In September 2018, Bernia Garner was the only registered nurse on staff during her shift on ward S7 at Western State. That’s when Christopher Adams Jones, a patient who had a history of harassing and attacking female hospital employees, bit part of her earlobe off.
The following month, four nurses who cared for Jones filed a discrimination suit with the Pierce County Superior Court against Western and the Department of Social and Health Services, citing harassment based on their gender, retaliation and management’s failure to provide reasonable accommodations.
On Friday, after a six-week-long trial, a jury ruled in favor of the four nurses; three have since left the hospital, and one still works at Western State.
The nurses’ attorney, James Beck, says the case is about DSHS’s failure to protect its employees.
“What DSHS is representing to the state Legislature annually through workplace safety plans that are required, versus what is actually occurring with respect to investigations and mitigation of assaultive issues, is in complete contradiction to each other,” said Beck.
A spokesperson for Western State and DSHS stated the agency is reviewing the matter and considering an appeal of the verdict, but did not provide further comment.
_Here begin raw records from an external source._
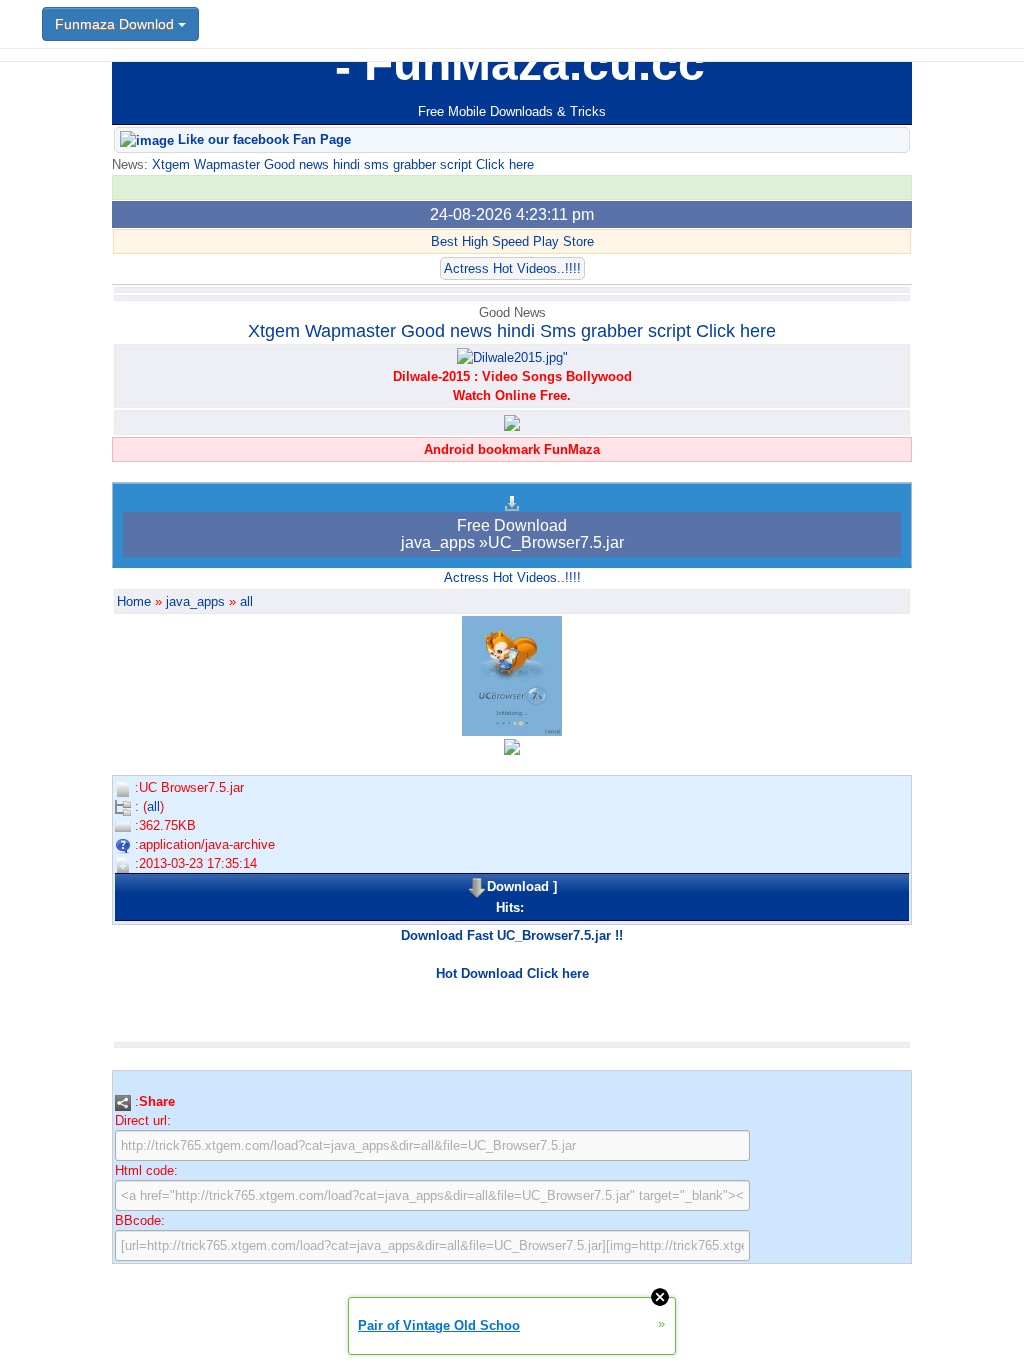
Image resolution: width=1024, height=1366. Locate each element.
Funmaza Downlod (116, 24)
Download (518, 886)
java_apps (195, 601)
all (246, 601)
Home (134, 601)
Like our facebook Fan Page (262, 139)
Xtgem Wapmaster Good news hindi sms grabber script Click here (341, 164)
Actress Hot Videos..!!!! (512, 268)
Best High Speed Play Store (512, 241)
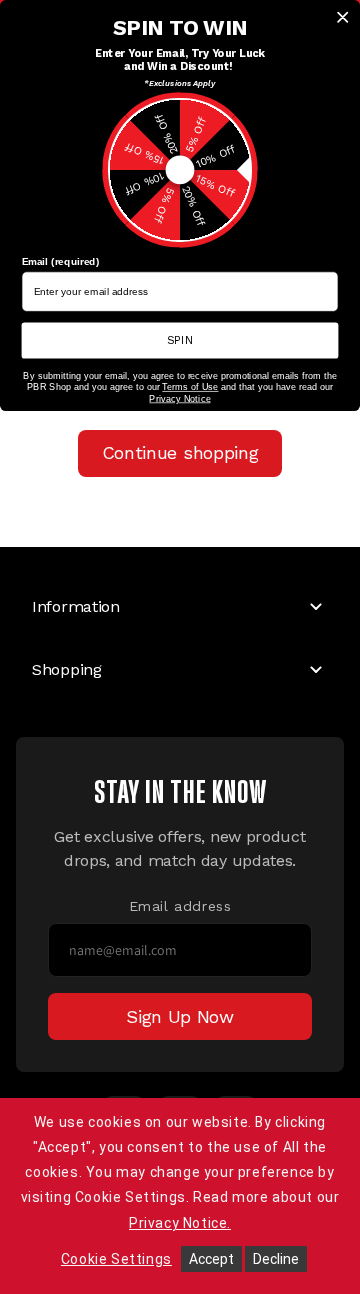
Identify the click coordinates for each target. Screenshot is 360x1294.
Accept (211, 1259)
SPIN (180, 340)
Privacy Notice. (180, 1223)
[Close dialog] (342, 17)
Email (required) (61, 262)
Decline (276, 1259)
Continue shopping (180, 452)
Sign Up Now (180, 1016)
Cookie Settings (116, 1259)
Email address (180, 906)
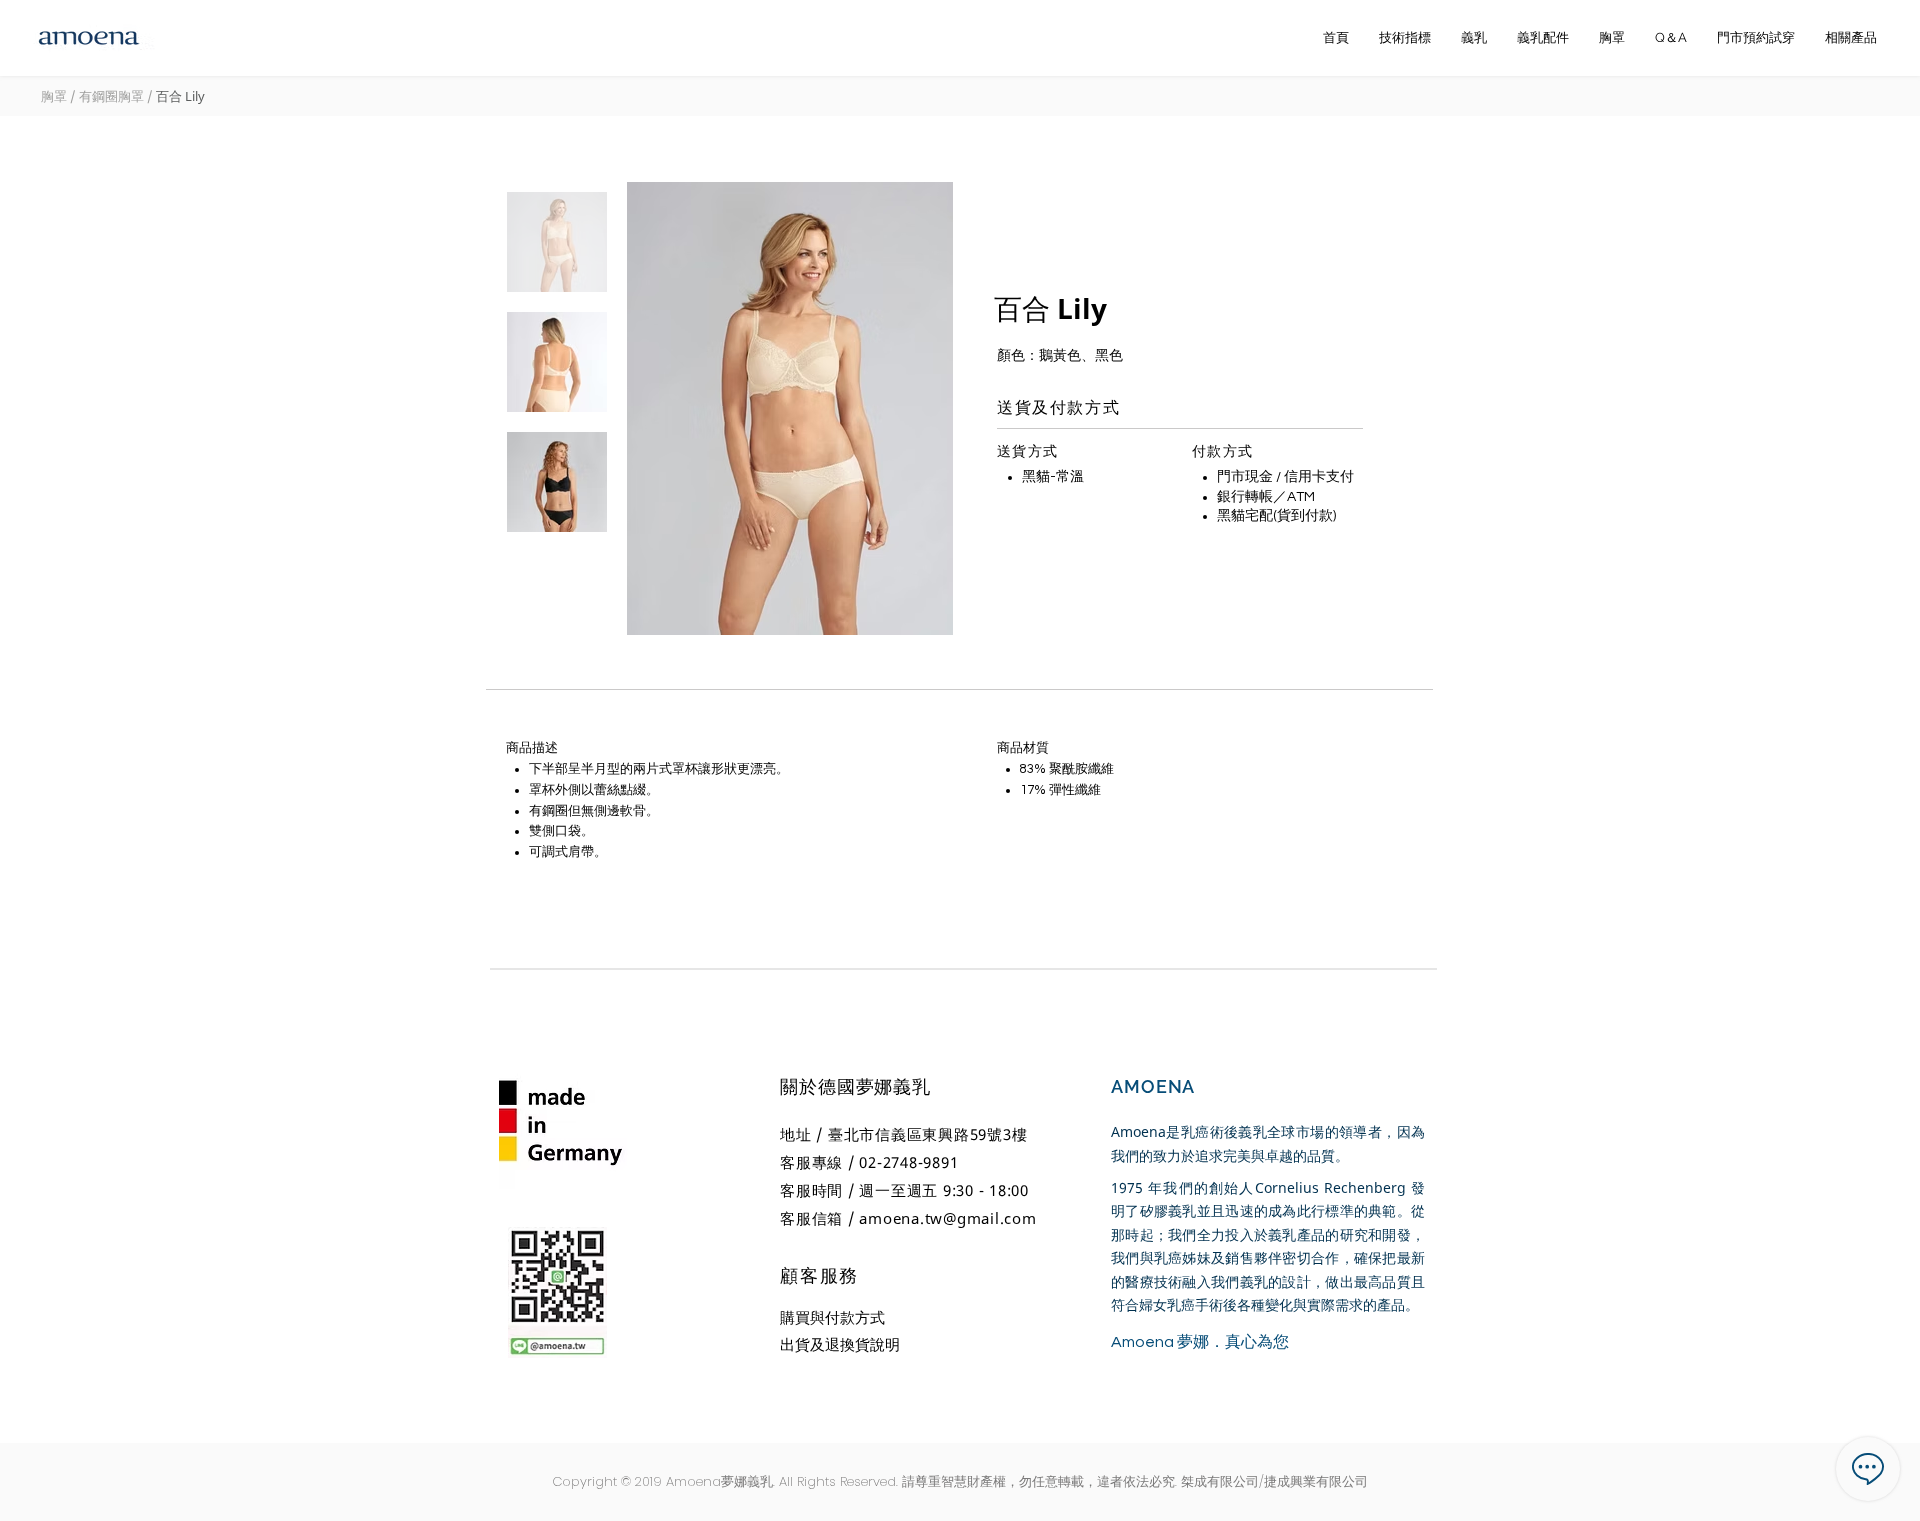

On a brisk spring morning in April, staff came together for a workers memorial day on the hospital grounds in Lakewood. Over 300 white signs dotted the grass, each an instance of an employee injured on the job over the past year.
Hospital managers were there as workers shared their worries.
“At the end of the day, this is still really about again serving our patients, serving really the most vulnerable citizens of our state,” said Mike Yestramski, a social worker at Western and the union president.
“We’re all raising the alarms around this, because it matters, because we care. When we are provided with the resources that we need to do our jobs… we’ve had some amazing outcomes.”